It is crony capitalism at its worst. Executives at taxpayer-bailed out firms received Treasury Department-approved pay hikes — your hard-earned tax dollars at work.

The Special Inspector General for the Troubled Asset Relief Program said Treasury approved all 18 requests it received for executive raises at American International Group Inc., General Motors Corp. and Ally Financial Inc. Of those requests, 14 were for $100,000 or more. One raise, for the CEO of a division at AIG, was for $1 million.

The three firms together received nearly $250 billion from the bailout fund. Only AIG has fully repaid its $182 billion bailout.

The report says Treasury bypassed rules under the 2008 bailout that limited pay.
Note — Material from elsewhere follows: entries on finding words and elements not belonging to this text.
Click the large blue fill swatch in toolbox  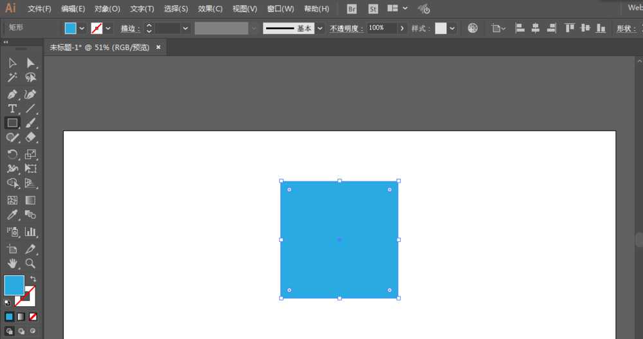(x=14, y=285)
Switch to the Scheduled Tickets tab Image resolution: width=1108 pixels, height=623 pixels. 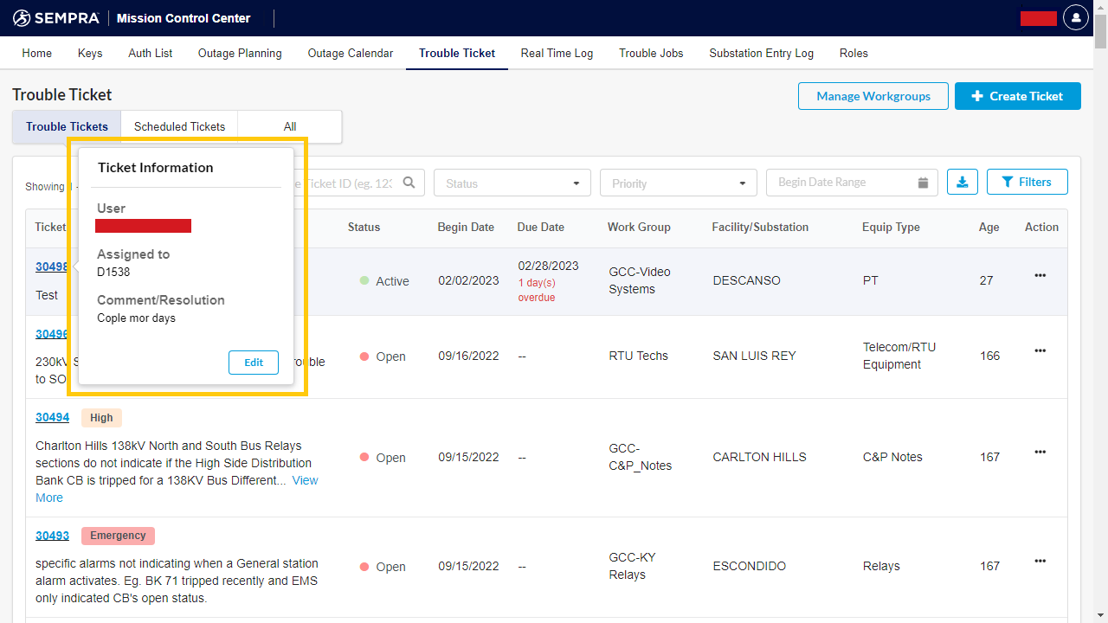[179, 126]
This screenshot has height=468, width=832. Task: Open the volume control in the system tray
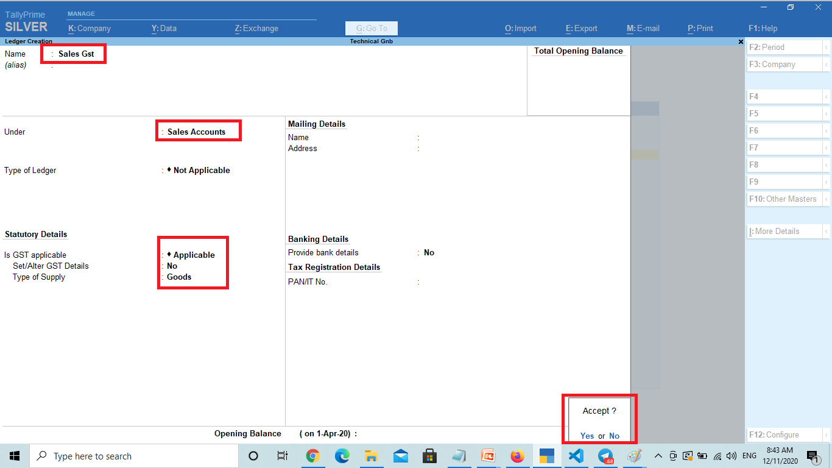tap(732, 456)
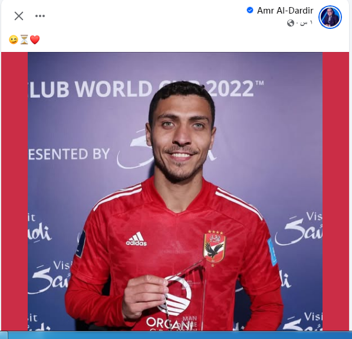Open Amr Al-Dardir profile name link
Viewport: 352px width, 339px height.
tap(285, 11)
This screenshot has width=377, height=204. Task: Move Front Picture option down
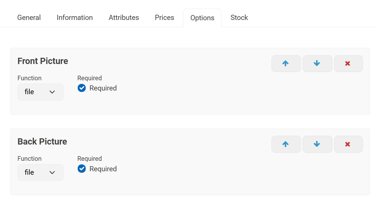(x=317, y=63)
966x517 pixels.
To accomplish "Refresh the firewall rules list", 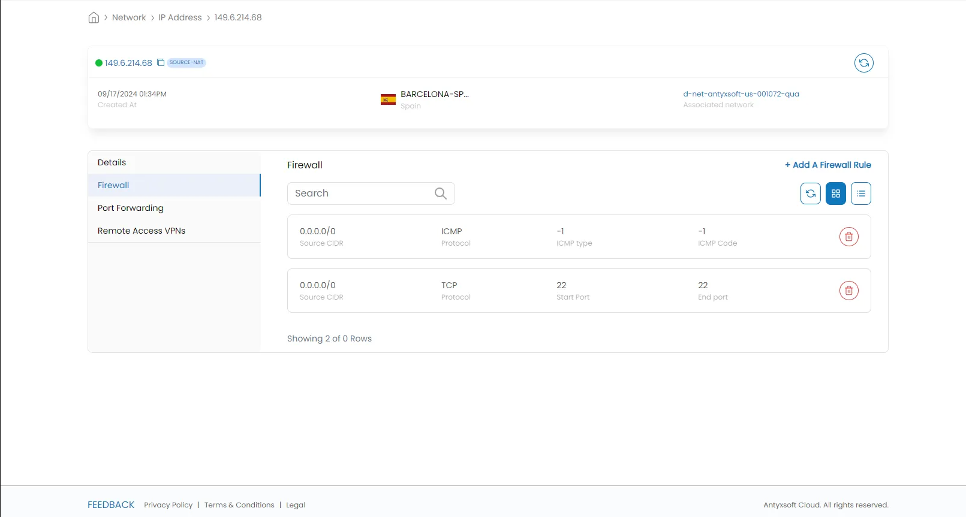I will coord(810,194).
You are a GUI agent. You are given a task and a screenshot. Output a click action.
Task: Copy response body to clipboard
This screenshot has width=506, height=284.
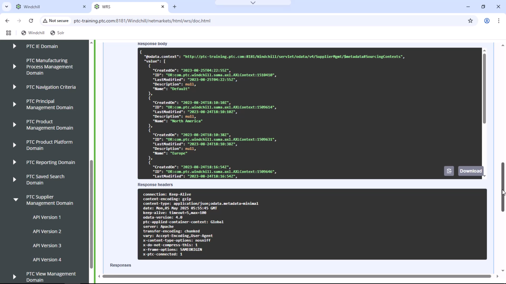click(449, 171)
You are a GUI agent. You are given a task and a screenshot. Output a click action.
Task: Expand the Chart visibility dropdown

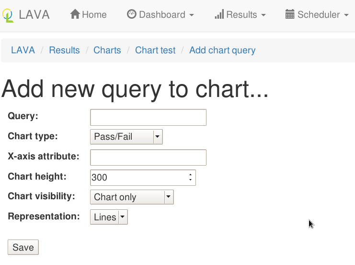[x=132, y=197]
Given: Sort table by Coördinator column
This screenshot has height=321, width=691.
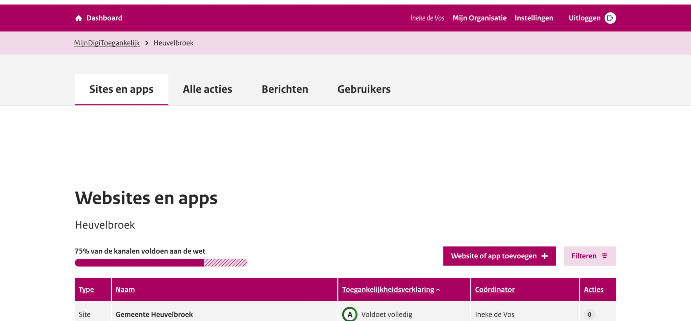Looking at the screenshot, I should [x=495, y=289].
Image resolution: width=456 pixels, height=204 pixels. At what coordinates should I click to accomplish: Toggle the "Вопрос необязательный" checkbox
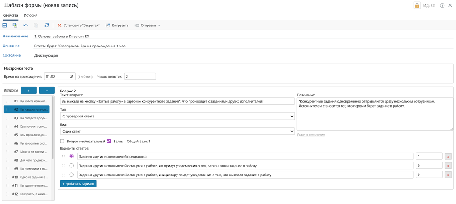coord(62,142)
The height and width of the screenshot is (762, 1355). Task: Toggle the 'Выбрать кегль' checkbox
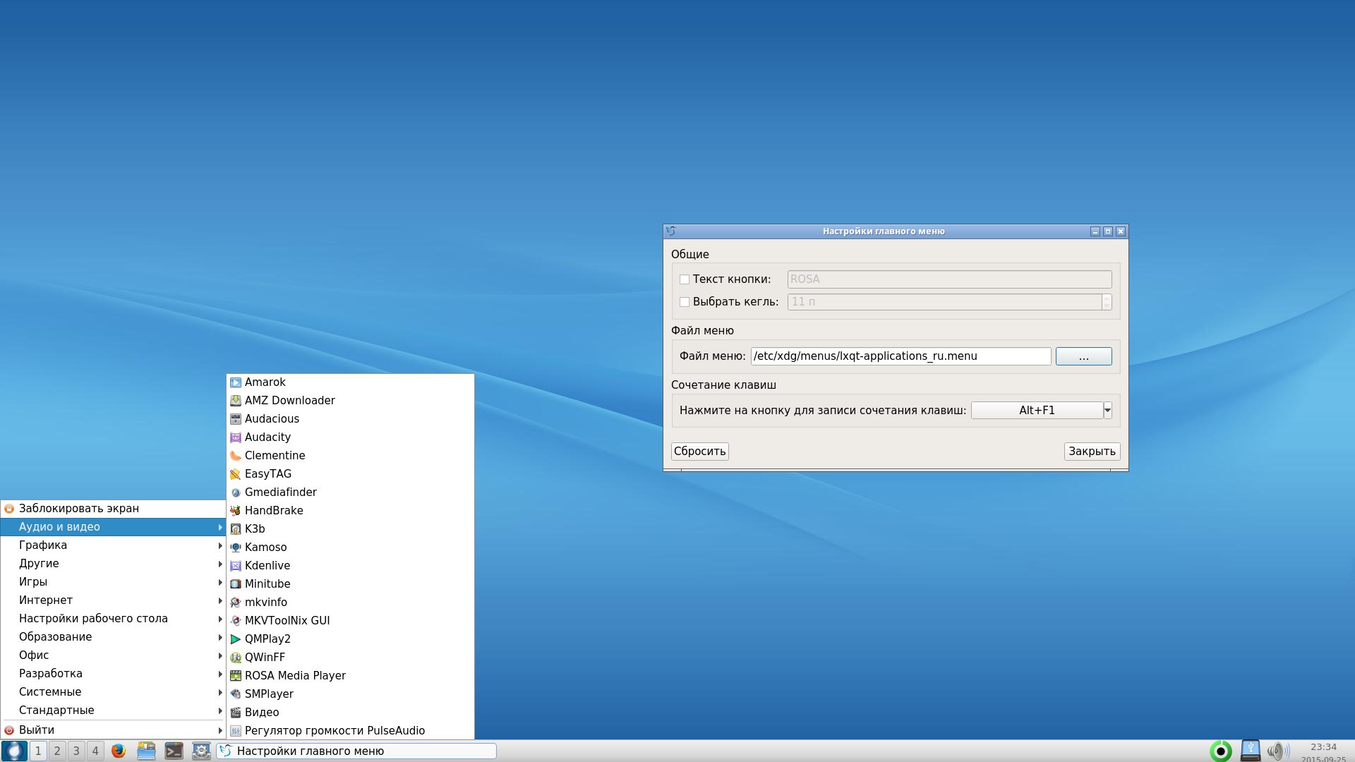click(x=685, y=302)
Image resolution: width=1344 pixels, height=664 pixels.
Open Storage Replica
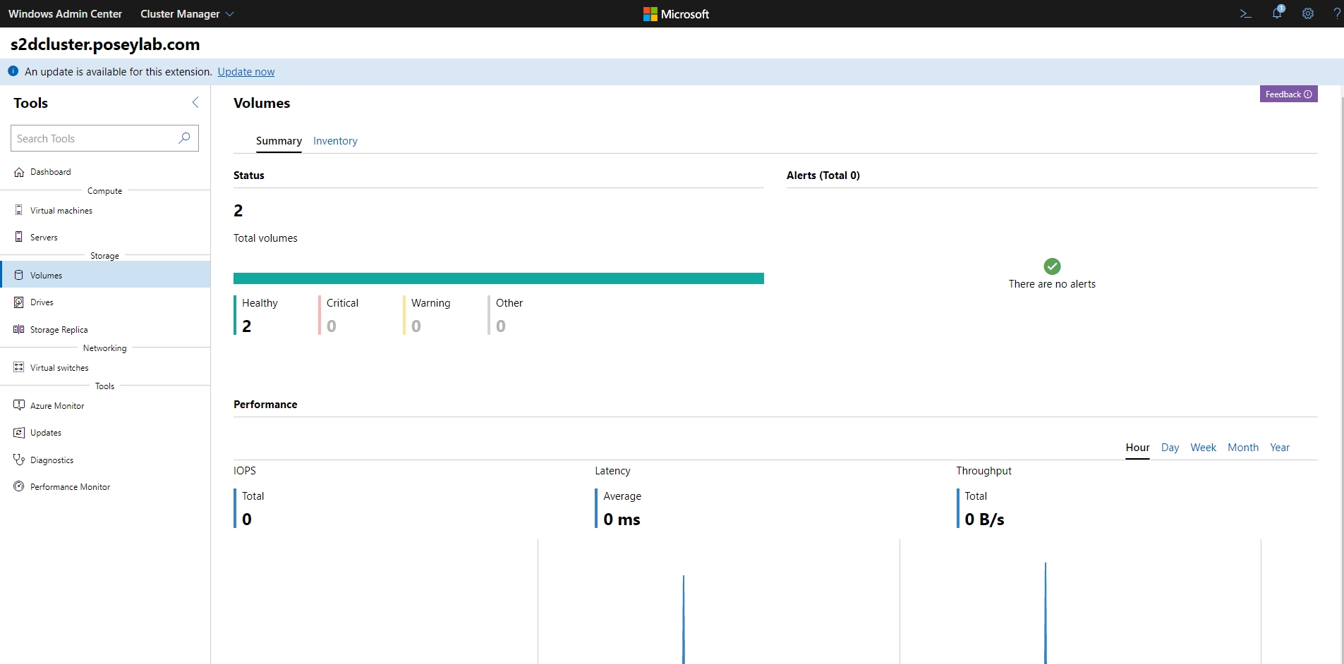point(59,328)
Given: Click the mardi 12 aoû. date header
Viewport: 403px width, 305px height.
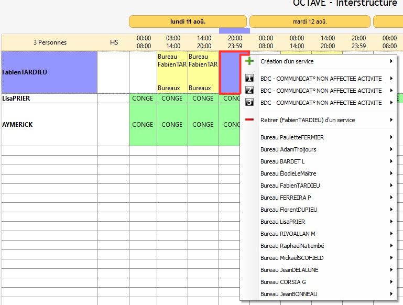Looking at the screenshot, I should tap(310, 21).
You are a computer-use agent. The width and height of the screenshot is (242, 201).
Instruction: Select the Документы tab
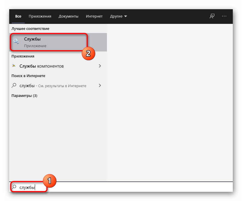pos(68,16)
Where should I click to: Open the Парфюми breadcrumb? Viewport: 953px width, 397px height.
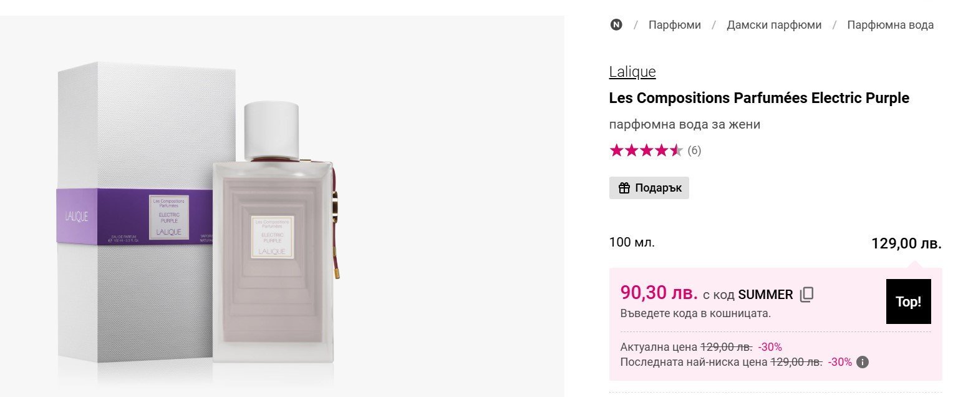674,25
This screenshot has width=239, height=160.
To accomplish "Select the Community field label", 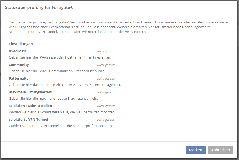I will click(19, 65).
Treasury approved raises that exceeded pay limits and in some cases failed to link compensation to performance, it notes.

To be clear, I do not believe that executives in general are “paid too much” as many on the Left do. In the private sector, pay packages, whether for entry-level contributors or high-level executives, are a function of the marketplace. When a willing employee meets a willing employer, there is a meeting of the minds over the compensation package. What is objectionable about the pay hikes for execs at the bailed-out firms is that public money funded the raises for firms that could not survive in the marketplace. And, as the story notes, the raises “failed to link compensation to performance.”